Repeat exactly, and only, the lines of the entries below from the one with "The image size is (413, 331)." through the one with "Toggle bulleted list", both ends included.

#### The input:
►

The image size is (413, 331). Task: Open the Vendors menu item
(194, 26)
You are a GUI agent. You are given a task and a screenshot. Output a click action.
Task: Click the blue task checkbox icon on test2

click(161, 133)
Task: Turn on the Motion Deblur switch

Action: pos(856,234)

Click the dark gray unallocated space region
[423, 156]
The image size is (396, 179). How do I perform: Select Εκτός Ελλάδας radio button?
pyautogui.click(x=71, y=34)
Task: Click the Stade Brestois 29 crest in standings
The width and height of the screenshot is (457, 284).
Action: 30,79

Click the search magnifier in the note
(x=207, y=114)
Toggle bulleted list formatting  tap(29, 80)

◄
►

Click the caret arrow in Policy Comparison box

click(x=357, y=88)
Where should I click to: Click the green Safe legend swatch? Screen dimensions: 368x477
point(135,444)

◄
►

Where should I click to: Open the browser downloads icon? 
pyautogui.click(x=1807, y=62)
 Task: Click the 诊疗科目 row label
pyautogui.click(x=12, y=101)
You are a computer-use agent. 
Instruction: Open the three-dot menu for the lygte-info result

◄

#### Solution:
The image size is (413, 331). Task: Open the Vendors menu item
(194, 26)
You are a GUI agent. You are given a task and a screenshot. Output a click action.
Task: Click the blue task checkbox icon on test2

click(161, 133)
Task: Turn on the Motion Deblur switch

Action: pos(856,234)

Click the dark gray unallocated space region
[423, 156]
The image size is (396, 179). How do I perform: Select Εκτός Ελλάδας radio button?
pyautogui.click(x=71, y=34)
Task: Click the Stade Brestois 29 crest in standings
The width and height of the screenshot is (457, 284).
Action: 30,79

Click the search magnifier in the note
(x=207, y=114)
Toggle bulleted list formatting  tap(29, 80)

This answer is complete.